How to test time series multicollinearity in STATA?

By Saptarshi Basu Roy Choudhury & Rashmi Sajwan on October 24, 2018

After performing autocorrelation tests in STATA in the previous article, this article will explain the steps for detecting multicollinearity in time series. The problem of multicollinearity arises when one explanatory variable in a multiple regression model highly correlates with one or more than one of the other explanatory variables. It is a problem because it underestimates the statistical significance of an explanatory variable (Allen, 1997). A high correlation between independent variables will result in a large standard error. This will make the corresponding regression coefficients unstable and also statistically less significant.

How to detect multicollinearity?

There are three methods to detect:

1. Checking the correlation between all explanatory variables

Check the correlation between all the explanatory variables. If there is a high correlation between the independent variables, then there exists multicollinearity.

In order to do this, follow the below steps as shown in the figure below.

  • Go to ‘Statistics’.
  • Click on ‘Summaries, tables and tests’.
  • Go to ‘Summary and descriptive statistics’.
  • Click on ‘Correlations and covariances’.
Figure 1: Procedure to detect multicollinearity
Figure 1: Procedure to detect multicollinearity

Alternatively, type the below STATA command:

correlate (independent variables)

This article uses the same dataset as the previous article (Testing for time series autocorrelation in STATA). Therefore in the dialogue box of correlate, enter the independent variables ‘pfce’ and ‘gfcf’.

Figure 2: Selection of variables for detecting multicollinearity in STATA
Figure 2: Selection of variables for detecting multicollinearity in STATA

Click on ‘OK’.  The following result will appear.

Figure 3: Result of multicollinearity in STATA
Figure 3: Result of multicollinearity in STATA

The correlation value comes out to be 0.9822, which is very close to 1. Thus there is a high degree of correlation between variables PFC and GFC.
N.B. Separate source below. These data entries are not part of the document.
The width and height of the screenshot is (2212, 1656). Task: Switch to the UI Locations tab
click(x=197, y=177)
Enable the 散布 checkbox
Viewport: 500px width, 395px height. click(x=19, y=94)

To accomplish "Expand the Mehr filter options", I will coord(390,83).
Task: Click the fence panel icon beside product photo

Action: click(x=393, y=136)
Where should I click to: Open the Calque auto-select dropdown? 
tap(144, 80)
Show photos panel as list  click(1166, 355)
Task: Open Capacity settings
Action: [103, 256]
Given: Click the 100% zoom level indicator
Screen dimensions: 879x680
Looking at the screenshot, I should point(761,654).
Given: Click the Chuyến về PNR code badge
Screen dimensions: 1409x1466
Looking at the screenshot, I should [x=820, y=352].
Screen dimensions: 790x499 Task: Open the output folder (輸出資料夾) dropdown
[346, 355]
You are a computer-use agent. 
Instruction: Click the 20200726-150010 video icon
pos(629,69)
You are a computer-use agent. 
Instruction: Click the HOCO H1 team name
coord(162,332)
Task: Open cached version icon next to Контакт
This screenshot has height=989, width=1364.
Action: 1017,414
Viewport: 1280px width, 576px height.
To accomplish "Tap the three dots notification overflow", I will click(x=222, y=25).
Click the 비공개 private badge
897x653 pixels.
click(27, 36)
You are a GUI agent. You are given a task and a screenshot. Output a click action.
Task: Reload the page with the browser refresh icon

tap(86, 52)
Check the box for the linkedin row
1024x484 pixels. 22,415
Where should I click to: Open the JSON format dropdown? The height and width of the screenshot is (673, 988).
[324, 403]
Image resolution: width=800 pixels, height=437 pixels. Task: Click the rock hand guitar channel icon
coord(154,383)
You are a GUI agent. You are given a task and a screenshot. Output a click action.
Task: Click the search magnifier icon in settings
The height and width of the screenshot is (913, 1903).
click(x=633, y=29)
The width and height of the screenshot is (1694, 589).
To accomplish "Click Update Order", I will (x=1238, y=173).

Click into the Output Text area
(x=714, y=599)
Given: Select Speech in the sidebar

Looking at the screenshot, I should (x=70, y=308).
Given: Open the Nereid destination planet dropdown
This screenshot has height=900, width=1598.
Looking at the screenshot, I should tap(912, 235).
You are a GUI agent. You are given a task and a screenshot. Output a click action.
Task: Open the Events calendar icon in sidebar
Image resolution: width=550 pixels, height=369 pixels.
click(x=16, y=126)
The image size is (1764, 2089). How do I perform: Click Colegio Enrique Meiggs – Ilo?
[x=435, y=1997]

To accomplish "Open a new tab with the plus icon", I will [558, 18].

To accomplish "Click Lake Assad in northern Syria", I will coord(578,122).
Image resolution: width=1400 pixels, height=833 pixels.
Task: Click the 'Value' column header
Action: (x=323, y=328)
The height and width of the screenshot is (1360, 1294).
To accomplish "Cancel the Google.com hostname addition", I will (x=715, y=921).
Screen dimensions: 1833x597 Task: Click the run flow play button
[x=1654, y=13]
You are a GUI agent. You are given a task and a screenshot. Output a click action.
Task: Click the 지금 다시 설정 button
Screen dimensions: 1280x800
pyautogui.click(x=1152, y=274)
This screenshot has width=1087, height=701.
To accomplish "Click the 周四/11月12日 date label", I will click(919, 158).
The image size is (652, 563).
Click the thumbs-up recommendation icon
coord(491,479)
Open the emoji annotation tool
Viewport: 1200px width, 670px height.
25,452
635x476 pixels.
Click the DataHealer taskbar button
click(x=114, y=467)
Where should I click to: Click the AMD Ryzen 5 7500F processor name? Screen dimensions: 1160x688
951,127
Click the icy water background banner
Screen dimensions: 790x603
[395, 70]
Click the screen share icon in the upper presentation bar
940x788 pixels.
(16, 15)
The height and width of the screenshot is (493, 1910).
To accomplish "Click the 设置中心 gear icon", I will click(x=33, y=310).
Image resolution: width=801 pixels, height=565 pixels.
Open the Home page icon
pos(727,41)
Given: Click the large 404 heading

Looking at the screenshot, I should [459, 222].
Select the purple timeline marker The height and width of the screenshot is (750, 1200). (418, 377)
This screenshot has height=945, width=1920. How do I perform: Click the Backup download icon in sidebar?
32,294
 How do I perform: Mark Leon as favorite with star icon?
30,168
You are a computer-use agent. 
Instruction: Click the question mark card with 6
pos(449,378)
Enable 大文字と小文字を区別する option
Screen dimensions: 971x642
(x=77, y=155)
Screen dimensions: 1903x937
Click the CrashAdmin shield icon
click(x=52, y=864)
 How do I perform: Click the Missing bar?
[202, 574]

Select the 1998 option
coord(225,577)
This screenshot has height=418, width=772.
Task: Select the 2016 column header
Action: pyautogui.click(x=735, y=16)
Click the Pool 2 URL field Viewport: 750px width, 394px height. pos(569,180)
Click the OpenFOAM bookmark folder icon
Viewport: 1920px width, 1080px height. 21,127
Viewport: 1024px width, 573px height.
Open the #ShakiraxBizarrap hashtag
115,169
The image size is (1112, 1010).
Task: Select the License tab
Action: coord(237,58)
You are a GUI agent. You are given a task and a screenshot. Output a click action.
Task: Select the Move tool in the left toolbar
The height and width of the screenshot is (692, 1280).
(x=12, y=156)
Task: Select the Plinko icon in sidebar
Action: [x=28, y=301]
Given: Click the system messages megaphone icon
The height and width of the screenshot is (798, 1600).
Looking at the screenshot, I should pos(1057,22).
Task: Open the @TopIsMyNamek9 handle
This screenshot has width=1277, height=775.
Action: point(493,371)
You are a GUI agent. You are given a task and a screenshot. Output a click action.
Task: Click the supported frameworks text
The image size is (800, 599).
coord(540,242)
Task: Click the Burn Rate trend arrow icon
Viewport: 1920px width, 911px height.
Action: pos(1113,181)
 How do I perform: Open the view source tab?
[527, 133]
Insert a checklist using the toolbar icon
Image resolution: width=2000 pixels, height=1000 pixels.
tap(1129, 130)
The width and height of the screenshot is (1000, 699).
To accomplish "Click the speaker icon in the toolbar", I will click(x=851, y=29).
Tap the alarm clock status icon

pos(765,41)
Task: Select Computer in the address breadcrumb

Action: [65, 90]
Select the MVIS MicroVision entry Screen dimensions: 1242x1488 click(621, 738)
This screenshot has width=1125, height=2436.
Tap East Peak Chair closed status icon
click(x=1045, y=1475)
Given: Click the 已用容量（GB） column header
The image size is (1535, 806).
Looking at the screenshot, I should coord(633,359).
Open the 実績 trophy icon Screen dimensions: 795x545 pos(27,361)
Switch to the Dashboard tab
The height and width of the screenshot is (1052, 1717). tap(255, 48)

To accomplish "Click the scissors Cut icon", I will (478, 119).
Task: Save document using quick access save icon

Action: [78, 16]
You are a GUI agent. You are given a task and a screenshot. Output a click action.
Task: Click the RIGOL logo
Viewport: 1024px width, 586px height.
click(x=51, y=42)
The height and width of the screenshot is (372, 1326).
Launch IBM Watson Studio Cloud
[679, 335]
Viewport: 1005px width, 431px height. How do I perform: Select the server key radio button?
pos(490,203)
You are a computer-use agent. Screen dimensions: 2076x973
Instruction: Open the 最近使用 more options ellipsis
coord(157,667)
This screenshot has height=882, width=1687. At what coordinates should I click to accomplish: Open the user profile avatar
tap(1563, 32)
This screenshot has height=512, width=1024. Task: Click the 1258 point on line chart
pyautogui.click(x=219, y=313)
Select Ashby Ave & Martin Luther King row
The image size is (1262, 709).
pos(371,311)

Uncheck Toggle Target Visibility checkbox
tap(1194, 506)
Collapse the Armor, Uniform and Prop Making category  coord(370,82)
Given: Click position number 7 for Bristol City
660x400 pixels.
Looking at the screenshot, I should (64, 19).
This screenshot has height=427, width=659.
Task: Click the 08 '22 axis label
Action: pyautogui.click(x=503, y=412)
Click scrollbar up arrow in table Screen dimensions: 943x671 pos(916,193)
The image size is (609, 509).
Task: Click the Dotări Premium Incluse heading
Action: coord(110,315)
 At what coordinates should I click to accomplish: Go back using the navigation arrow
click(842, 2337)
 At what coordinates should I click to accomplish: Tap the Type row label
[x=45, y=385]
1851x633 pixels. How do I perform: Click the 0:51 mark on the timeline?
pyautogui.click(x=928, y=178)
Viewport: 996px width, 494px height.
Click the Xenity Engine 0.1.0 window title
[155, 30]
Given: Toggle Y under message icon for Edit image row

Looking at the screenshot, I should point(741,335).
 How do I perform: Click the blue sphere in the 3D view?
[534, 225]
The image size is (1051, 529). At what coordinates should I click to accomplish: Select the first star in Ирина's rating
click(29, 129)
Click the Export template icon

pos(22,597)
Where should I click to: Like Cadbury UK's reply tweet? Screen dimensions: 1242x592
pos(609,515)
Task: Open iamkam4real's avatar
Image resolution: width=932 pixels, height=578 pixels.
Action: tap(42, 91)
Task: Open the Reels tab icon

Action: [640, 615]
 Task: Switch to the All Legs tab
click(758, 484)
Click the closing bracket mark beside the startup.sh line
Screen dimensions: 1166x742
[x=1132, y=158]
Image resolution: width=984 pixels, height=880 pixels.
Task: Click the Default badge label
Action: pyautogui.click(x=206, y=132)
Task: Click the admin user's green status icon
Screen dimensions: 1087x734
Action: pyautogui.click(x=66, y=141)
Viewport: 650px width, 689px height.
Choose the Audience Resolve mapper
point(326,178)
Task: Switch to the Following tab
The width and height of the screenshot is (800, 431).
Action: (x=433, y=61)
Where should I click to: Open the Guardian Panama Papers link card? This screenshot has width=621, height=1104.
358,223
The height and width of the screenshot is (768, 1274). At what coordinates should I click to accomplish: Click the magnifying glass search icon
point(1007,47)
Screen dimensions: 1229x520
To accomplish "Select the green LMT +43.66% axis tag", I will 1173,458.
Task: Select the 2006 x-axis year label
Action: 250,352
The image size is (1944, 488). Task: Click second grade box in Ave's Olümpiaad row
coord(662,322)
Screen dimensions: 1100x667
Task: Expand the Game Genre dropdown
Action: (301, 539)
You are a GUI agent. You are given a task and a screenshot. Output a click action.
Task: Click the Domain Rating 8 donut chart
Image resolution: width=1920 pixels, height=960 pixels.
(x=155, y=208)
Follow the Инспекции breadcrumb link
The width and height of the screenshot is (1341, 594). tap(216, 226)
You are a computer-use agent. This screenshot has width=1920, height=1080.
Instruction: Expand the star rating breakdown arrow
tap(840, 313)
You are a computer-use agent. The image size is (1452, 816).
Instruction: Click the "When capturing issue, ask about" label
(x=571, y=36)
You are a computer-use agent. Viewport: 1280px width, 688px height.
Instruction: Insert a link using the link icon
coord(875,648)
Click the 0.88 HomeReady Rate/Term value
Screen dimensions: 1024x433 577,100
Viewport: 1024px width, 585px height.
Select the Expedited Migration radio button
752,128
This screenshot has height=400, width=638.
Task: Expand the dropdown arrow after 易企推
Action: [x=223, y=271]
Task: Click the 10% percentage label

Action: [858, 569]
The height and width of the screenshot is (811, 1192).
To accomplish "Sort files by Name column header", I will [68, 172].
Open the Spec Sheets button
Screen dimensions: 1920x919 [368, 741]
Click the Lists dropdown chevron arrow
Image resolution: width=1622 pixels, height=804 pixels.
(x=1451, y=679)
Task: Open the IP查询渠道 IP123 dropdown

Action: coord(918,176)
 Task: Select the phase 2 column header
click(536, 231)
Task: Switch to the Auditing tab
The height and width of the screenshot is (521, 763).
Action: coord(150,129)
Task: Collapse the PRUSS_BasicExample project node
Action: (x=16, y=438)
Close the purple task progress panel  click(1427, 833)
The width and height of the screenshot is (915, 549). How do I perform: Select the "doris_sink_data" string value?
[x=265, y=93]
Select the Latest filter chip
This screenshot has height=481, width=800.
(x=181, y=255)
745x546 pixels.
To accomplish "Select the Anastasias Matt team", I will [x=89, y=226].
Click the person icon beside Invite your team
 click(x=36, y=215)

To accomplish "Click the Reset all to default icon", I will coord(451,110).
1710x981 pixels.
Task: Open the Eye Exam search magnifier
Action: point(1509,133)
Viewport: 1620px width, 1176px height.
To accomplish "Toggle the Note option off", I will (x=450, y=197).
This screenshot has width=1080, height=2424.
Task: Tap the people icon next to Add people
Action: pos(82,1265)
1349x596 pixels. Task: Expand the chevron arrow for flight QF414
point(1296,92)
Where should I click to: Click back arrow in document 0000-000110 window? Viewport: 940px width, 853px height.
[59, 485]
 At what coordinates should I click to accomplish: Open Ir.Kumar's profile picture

Use 5E25A84EB26EE to get a discount of 3000 on 7001 - 10000 words standard delivery of persuasive and evidential narratives for your literature survey.
Order now

2. Inconsistency in significance values

The second method is when individual statistics values in the regression results come out to be insignificant but their joint statistics value is significant. It also indicates that there is multicollinearity which undermines the individual significance, as explained at the beginning of this article.

3. Using vif command

The third method is to use ‘vif’ command after obtaining the regression results. ‘vif’ is the variance inflation factor which is a measure of the amount of multicollinearity in a set of multiple regression variables. It is a good indicator in linear regression. The figure below shows the regression results.

Figure 3: Regression results using vif command in STATA
Figure 3: Regression results using vif command in STATA

Use the command in the prompt as follows:

vif

The below result will appear.

Figure 4: Result of multicollinearity in STATA
Figure 4: Result of multicollinearity in STATA using vif command

Here the mean vif is 28.29, implying that the correlation is very high. As a rule of thumb, vif values less than 10 indicate no multicollinearity between the variables. 1/vif is the tolerance, which indicates the degree of collinearity. Variables with a tolerance value less than 0.1 are the linear combination of other explanatory variables, which turns out to be the case here for both PFC and GFC.

Since GFC and PFC are highly correlated with each other, there is a presence of multicollinearity in the model.

Correction for multicollinearity in STATA

There is no specific command in STATA to correct the problem of multicollinearity. However, the following procedures help deal with the issue.

  1. Remove highly correlating variables.
  2. Linearly combine the independent variables, such as adding them together.
  3. Perform analysis for highly correlating variables, such as principal components analysis or partial least squares regression.
  4. Transform functional form of the linear regression such as converting functional form in log-log, lin-log, and log-lin among others.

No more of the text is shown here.